:: Task description ::
Please restate the material below word for word, from the first line through the one that contains "Task: Switch to the Versions tab", inclusive.

#####

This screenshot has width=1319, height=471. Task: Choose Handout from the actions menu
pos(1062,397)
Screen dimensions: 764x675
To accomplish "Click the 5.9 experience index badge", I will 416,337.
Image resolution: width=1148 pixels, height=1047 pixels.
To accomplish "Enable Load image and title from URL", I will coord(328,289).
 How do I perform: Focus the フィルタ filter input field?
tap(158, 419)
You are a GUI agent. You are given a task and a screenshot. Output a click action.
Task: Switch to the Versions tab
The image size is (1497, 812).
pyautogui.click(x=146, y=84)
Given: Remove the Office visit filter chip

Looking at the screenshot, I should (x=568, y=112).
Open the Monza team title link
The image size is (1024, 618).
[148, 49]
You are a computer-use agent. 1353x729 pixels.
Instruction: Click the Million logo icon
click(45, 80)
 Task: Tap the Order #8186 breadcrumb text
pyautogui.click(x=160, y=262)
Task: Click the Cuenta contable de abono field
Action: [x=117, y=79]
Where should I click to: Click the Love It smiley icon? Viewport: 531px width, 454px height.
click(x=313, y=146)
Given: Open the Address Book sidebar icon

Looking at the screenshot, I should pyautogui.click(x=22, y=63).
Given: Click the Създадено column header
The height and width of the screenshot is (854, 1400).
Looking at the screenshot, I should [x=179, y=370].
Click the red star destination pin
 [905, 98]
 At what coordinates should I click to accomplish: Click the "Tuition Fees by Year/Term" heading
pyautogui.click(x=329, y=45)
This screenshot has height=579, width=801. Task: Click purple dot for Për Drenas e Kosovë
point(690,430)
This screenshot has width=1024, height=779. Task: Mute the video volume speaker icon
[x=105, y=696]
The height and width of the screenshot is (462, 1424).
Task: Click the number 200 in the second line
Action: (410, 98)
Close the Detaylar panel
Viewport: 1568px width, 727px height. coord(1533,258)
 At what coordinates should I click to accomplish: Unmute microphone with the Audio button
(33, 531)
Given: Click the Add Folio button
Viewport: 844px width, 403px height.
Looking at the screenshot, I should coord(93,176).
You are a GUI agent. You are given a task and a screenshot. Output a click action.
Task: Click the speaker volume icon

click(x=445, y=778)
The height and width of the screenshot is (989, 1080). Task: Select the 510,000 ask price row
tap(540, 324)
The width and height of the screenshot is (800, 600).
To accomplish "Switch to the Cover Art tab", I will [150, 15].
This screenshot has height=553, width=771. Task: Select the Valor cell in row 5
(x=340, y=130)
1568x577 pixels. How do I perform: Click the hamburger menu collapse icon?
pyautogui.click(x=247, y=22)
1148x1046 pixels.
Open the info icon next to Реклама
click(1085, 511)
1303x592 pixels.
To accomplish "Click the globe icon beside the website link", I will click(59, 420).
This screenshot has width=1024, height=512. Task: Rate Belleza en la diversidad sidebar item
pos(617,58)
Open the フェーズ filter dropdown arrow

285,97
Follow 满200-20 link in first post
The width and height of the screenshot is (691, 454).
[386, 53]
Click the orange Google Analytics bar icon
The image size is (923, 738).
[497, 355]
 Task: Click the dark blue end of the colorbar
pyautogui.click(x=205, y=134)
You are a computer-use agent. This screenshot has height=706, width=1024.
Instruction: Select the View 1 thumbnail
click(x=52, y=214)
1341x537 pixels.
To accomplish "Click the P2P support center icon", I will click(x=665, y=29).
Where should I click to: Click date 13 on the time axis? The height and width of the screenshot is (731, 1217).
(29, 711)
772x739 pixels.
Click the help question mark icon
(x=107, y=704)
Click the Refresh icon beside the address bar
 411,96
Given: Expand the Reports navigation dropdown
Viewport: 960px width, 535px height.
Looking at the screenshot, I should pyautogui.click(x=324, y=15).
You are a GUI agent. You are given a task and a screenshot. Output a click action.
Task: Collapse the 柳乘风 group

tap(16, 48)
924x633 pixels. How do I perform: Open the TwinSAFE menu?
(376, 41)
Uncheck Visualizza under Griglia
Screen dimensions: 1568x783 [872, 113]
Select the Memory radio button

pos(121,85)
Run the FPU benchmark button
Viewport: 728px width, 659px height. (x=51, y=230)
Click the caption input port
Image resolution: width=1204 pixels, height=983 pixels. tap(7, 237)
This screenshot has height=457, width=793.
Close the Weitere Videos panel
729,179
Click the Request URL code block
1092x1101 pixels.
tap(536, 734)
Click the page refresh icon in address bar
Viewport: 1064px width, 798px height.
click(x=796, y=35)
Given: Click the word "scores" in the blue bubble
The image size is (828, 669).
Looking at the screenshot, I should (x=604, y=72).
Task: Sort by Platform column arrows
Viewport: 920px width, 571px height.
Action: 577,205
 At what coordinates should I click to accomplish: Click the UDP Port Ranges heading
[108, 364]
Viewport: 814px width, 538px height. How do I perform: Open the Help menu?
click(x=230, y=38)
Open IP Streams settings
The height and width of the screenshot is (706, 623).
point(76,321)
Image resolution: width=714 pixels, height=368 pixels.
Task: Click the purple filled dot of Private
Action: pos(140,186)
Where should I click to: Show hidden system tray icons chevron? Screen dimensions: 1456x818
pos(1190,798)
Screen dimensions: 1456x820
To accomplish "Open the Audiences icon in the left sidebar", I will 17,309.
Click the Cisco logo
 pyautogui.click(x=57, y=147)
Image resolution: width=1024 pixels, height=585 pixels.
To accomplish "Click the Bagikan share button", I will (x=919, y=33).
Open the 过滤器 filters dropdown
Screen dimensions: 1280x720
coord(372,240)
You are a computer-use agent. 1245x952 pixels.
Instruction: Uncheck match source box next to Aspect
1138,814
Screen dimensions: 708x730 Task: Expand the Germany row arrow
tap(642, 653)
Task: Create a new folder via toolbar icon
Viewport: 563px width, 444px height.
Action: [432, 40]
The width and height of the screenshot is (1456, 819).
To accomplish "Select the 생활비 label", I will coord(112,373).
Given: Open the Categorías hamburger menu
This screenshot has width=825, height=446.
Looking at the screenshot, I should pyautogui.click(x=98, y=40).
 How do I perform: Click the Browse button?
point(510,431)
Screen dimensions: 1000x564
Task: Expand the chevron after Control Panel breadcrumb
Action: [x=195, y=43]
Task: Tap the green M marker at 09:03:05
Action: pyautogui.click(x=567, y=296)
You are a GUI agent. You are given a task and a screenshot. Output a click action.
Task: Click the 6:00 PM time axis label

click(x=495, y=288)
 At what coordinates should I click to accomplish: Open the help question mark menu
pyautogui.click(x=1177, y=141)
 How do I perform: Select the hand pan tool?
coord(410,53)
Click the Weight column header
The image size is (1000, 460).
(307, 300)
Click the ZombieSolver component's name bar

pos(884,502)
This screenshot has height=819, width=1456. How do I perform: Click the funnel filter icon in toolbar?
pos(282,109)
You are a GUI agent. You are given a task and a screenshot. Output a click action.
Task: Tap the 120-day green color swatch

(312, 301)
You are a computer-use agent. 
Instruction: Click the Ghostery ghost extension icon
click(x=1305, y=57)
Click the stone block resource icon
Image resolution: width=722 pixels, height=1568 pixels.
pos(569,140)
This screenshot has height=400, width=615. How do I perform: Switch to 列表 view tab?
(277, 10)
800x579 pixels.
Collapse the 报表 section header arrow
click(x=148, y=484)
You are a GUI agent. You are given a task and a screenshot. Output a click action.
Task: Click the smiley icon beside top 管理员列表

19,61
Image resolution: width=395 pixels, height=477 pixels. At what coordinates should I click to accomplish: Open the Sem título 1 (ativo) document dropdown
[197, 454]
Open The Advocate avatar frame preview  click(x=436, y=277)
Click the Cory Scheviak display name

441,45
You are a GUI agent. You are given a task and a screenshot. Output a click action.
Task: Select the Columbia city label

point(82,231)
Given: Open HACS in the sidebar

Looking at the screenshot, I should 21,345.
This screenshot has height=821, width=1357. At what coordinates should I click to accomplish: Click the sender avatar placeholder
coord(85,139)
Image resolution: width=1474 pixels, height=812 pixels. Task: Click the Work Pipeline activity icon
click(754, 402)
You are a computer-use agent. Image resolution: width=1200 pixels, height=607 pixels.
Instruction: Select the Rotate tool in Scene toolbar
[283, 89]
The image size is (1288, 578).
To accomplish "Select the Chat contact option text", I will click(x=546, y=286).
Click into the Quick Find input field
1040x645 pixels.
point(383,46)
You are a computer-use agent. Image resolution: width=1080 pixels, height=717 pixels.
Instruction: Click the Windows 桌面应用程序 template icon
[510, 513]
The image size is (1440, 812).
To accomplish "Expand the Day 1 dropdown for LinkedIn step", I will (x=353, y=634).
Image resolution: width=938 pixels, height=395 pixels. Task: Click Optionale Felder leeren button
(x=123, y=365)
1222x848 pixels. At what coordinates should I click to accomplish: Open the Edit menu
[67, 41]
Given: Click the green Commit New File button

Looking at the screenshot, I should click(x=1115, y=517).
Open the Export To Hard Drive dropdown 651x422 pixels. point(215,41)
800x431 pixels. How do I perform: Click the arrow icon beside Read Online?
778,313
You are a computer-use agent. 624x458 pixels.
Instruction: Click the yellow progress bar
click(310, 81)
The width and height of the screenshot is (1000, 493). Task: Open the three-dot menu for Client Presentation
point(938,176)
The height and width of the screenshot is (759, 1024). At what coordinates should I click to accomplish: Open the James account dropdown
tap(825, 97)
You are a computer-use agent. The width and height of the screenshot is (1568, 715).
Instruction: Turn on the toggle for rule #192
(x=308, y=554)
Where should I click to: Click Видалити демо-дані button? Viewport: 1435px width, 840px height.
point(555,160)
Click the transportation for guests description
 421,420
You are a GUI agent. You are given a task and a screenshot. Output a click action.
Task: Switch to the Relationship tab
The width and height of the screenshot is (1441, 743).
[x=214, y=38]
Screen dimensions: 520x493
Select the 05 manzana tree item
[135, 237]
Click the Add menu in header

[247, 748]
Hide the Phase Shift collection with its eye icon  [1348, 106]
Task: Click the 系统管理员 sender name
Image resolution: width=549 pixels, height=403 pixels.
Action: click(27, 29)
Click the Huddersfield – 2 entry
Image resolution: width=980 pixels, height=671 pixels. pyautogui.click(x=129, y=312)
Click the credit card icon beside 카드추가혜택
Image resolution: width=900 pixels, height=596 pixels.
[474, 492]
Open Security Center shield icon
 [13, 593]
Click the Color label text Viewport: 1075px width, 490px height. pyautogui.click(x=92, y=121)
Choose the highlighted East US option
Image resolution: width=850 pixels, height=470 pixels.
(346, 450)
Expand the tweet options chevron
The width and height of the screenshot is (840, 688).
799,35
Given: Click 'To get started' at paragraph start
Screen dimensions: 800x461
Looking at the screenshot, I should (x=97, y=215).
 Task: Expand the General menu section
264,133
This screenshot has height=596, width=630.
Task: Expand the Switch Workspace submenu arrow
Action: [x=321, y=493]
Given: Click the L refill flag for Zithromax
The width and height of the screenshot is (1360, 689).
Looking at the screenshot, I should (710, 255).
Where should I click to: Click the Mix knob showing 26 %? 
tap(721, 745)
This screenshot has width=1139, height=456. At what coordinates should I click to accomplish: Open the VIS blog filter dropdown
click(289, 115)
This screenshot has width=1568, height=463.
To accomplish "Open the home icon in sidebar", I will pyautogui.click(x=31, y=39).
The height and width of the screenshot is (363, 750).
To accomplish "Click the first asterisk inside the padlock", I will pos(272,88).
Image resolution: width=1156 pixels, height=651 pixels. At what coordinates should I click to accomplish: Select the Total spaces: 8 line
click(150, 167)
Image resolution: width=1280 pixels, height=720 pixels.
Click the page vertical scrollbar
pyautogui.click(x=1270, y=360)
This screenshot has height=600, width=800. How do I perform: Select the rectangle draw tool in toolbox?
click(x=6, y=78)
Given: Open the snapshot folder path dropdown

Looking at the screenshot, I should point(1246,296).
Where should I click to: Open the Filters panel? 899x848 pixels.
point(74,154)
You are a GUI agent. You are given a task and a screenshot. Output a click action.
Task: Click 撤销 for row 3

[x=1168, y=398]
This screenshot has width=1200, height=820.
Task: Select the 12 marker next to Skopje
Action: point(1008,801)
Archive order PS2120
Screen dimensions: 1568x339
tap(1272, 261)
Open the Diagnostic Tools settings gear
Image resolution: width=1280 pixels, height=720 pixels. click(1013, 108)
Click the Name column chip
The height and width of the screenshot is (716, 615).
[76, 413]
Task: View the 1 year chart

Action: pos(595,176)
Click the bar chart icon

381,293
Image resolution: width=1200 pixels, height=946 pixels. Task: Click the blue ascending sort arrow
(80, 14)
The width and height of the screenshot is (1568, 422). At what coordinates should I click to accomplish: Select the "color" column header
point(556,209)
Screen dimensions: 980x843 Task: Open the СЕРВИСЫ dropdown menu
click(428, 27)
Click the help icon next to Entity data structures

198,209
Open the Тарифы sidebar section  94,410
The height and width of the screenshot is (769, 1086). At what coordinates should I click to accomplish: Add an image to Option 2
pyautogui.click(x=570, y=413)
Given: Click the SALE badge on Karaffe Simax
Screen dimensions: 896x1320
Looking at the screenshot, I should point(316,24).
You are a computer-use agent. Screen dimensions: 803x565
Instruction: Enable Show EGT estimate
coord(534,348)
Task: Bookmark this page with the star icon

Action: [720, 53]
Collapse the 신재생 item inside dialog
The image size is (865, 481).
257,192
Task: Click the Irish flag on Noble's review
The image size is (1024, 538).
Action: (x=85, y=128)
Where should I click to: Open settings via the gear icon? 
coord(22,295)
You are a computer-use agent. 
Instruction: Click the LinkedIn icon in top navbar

#####

:: Exercise result ::
This screenshot has width=1319, height=471. Task: Choose Handout from the actions menu
pos(1062,397)
Screen dimensions: 764x675
To accomplish "Click the 5.9 experience index badge", I will 416,337.
Image resolution: width=1148 pixels, height=1047 pixels.
To accomplish "Enable Load image and title from URL", I will coord(328,289).
 How do I perform: Focus the フィルタ filter input field?
tap(158, 419)
You are a GUI agent. You are given a task and a screenshot. Output a click action.
Task: Switch to the Versions tab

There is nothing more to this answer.